A total of 4546 workers were identified as having been involved at the WTC (ever), of which 1114 (25%) responded to the survey. Of these, six respondents gave ambiguous information regarding their role at the WTC and were excluded from the analysis. An additional 15 respondents did not give information about their first day on-site, their last day on-site, or the months they worked at the site. These respondents were excluded from all analyses involving duration of time at the WTC. A total of 2103 workers were identified as having never been involved at the WTC (never) by their union or employer. Of this group, 248 (12%) responded. Twenty nine reported that they had been at the WTC at some point. Because information for key WTC exposure variables was not collected in the survey designed for non-WTC workers, including first and last day on-site, these respondents were excluded from the analysis. General characteristics of the ever and the never groups are shown in Table 2.

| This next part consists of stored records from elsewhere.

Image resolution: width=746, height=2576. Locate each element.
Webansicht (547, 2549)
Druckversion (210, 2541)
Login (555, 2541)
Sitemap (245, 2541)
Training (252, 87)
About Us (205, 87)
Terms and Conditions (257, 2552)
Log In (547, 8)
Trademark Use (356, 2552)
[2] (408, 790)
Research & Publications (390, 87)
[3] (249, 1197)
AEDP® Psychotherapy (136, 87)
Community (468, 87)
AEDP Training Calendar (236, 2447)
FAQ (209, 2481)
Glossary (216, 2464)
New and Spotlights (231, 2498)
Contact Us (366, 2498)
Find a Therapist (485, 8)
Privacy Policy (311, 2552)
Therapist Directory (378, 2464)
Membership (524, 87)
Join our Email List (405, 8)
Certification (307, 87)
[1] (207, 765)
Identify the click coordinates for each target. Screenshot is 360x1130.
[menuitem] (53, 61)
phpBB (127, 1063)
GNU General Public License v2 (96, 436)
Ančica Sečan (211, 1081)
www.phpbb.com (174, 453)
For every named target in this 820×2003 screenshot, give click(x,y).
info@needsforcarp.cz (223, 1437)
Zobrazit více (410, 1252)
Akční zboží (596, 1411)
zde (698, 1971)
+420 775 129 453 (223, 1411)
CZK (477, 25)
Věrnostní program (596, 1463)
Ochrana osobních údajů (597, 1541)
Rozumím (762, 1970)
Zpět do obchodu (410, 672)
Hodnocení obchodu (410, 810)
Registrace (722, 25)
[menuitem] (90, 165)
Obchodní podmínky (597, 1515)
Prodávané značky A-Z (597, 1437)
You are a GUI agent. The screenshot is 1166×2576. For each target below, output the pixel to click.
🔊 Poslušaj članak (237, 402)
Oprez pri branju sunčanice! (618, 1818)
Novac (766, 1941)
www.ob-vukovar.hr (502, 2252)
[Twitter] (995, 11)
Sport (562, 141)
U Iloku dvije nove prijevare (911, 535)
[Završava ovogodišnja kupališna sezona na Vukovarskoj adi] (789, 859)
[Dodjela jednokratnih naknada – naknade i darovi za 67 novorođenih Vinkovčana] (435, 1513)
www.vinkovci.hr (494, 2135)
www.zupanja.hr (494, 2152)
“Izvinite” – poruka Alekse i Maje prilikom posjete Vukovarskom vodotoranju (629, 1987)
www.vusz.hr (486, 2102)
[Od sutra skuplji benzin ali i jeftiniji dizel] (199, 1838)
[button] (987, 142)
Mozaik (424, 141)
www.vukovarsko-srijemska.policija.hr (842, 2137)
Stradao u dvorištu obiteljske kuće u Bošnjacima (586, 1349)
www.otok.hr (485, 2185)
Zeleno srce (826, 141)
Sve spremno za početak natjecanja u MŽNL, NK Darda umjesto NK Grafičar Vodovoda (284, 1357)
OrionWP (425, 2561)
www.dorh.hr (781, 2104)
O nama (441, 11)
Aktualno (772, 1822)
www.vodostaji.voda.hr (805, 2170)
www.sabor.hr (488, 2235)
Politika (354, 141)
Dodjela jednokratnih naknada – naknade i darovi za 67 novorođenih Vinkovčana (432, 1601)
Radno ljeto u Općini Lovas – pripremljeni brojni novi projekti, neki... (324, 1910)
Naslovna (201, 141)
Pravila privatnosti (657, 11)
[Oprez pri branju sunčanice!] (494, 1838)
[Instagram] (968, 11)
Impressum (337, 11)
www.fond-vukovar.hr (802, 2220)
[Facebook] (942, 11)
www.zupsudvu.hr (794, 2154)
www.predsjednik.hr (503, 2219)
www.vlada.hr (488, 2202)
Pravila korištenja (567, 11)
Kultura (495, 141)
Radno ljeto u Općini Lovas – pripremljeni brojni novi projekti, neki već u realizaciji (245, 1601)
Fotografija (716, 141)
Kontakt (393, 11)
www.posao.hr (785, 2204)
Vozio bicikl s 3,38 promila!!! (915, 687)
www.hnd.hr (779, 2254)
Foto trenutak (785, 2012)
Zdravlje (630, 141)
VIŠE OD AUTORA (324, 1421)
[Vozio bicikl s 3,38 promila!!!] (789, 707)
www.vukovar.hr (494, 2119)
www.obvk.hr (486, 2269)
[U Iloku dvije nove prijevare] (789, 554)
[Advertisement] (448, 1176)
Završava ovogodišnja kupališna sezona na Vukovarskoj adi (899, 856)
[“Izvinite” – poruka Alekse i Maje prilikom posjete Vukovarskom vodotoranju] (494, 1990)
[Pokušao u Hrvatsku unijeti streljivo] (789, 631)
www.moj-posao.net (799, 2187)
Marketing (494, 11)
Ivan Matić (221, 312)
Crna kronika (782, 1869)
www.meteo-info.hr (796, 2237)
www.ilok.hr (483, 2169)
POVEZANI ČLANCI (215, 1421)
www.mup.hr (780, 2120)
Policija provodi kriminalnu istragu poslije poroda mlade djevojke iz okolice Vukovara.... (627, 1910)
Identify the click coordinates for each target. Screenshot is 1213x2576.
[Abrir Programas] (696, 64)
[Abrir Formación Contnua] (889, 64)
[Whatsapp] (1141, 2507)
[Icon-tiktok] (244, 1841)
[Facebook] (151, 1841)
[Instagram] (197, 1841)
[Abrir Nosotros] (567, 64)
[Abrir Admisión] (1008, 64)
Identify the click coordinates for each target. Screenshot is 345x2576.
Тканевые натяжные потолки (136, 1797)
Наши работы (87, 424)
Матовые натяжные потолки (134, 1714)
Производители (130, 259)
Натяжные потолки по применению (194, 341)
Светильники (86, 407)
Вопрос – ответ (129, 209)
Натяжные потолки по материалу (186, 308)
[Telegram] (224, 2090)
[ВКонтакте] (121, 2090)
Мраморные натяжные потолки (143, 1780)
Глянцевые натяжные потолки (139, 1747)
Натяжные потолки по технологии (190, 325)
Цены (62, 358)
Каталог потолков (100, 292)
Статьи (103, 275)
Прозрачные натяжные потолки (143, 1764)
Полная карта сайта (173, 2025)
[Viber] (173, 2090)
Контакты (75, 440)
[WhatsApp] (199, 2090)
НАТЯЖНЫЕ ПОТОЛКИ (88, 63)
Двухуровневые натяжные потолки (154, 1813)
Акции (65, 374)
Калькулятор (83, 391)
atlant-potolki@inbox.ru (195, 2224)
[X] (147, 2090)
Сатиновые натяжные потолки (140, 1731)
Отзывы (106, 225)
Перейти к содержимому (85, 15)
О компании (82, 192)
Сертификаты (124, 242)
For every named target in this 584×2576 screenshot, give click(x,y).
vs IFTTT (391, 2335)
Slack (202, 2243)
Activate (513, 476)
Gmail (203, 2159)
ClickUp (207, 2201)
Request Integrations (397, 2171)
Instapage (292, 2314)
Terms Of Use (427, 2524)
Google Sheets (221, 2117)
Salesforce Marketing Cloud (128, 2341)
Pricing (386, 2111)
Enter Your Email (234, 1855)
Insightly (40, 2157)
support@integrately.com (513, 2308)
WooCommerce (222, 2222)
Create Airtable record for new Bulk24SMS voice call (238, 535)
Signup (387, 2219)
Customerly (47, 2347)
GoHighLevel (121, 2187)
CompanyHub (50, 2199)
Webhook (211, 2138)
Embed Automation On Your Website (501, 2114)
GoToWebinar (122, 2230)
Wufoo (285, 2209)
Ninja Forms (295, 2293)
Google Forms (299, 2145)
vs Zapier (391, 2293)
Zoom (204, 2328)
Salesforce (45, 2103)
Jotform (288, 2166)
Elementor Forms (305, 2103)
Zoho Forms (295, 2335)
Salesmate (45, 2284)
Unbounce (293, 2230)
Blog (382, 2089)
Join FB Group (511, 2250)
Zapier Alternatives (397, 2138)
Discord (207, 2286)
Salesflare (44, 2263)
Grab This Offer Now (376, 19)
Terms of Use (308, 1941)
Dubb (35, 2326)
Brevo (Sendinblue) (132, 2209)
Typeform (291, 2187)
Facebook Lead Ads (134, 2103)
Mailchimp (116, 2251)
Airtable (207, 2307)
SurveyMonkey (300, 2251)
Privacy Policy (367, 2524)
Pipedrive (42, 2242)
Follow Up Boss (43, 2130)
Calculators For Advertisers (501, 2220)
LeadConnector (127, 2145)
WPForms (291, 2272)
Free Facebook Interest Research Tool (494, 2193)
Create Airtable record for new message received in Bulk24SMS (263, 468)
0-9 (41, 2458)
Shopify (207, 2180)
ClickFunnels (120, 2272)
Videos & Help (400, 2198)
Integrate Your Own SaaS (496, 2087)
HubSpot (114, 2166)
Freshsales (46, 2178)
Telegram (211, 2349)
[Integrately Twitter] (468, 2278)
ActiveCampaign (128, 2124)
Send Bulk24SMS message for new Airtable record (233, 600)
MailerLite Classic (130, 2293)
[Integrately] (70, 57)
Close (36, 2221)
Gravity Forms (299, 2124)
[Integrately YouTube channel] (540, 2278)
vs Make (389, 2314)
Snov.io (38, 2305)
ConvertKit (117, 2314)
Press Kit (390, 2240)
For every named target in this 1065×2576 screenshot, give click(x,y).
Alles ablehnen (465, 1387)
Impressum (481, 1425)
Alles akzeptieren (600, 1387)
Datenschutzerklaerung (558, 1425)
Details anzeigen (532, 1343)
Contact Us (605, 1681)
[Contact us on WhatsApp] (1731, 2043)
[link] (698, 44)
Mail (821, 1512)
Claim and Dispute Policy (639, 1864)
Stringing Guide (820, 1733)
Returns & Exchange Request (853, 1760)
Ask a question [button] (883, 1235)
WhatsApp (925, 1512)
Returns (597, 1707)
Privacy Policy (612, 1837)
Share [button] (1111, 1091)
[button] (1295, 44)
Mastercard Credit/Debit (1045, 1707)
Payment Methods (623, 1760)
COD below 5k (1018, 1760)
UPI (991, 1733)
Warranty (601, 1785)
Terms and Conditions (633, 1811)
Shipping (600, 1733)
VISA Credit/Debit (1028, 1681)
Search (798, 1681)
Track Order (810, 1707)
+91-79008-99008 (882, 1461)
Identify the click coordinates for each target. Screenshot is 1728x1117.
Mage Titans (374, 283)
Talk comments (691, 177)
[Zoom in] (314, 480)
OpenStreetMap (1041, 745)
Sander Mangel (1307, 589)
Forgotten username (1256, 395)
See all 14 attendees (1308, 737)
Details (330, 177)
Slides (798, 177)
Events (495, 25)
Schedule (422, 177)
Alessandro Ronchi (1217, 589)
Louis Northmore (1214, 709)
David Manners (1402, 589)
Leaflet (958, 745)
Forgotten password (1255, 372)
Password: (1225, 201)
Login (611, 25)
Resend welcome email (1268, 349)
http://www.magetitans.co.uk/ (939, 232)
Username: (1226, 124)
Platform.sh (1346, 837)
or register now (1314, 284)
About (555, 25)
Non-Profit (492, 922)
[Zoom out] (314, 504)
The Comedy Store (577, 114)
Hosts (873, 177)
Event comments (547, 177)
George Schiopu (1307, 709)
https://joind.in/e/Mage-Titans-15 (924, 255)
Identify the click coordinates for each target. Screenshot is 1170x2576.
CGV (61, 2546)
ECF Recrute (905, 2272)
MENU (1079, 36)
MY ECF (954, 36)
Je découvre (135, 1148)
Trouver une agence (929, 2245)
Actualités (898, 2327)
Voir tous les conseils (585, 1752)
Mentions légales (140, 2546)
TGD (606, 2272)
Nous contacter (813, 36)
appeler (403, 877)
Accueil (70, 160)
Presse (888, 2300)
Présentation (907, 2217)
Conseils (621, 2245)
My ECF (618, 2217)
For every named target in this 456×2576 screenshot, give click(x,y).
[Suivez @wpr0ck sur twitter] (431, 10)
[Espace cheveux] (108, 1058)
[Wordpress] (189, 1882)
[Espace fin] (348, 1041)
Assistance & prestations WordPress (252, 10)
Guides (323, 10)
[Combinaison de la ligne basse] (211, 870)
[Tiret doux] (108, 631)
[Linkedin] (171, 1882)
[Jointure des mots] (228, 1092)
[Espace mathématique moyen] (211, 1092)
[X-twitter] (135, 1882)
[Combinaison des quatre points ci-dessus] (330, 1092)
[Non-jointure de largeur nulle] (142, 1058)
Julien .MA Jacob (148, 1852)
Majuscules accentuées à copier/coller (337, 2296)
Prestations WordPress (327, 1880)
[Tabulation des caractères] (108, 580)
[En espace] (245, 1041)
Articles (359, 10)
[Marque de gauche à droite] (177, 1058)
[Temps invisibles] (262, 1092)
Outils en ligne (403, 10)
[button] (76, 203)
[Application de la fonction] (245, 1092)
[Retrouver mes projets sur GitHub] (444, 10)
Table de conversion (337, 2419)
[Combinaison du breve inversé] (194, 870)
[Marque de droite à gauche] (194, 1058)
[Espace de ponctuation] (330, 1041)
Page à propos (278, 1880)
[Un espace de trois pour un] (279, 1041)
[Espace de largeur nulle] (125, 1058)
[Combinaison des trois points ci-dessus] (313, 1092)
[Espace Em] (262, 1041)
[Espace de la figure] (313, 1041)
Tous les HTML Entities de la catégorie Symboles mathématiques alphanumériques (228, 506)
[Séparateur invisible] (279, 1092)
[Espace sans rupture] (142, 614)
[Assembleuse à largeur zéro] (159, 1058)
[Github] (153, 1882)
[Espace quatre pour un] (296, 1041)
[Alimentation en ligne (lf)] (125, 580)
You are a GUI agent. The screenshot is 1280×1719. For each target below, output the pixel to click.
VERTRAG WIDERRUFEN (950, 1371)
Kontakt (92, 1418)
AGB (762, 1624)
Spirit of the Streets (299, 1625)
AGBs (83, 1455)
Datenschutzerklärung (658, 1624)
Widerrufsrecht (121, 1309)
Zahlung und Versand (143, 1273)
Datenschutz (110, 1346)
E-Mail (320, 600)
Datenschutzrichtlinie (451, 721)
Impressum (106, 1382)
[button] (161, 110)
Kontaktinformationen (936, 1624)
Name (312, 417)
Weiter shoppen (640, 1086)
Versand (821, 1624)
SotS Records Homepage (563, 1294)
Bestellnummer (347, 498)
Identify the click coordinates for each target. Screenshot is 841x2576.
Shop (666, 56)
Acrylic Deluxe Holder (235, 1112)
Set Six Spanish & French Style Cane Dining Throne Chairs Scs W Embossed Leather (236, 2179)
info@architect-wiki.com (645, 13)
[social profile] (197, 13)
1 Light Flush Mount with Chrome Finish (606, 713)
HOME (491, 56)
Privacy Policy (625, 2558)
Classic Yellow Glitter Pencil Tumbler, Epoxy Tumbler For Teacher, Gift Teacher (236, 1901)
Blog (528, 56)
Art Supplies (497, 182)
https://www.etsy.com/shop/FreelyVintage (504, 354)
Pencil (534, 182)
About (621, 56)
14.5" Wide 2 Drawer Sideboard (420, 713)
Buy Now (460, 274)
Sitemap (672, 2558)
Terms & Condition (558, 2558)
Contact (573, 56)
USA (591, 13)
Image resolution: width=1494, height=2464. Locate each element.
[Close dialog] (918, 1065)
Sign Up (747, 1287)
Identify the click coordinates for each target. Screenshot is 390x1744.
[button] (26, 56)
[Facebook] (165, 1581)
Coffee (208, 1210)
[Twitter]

Information resulting from reported respirator use was incomplete, but did provide a qualitative assessment of the use of personal protective equipment over the course of the cleanup effort. Forty six percent of respondents reported wearing a respirator at least some of the time during September. For the time period between January and June only 29% of respondents reported wearing a respirator at least some of the time. Nevertheless, information provided by respondents also varied by month. Seventeen percent of respondents provided no information about respirator use during September. This increased to 53% who did not provide any information about respirator use for January through June.
Relative to those who were never involved at the WTC, the risk of respiratory symptoms for all outcome categories was found to be associated with exposure at the WTC after adjusting for confounding variables (Table 3). All LRS and LRS combinations showed a 2-fold or greater risk among exposed workers approximately 20 months after their first exposure. Overall, the RR for an exposed worker to develop any LRS was 3.40 (95% CI: 2.33–4.94).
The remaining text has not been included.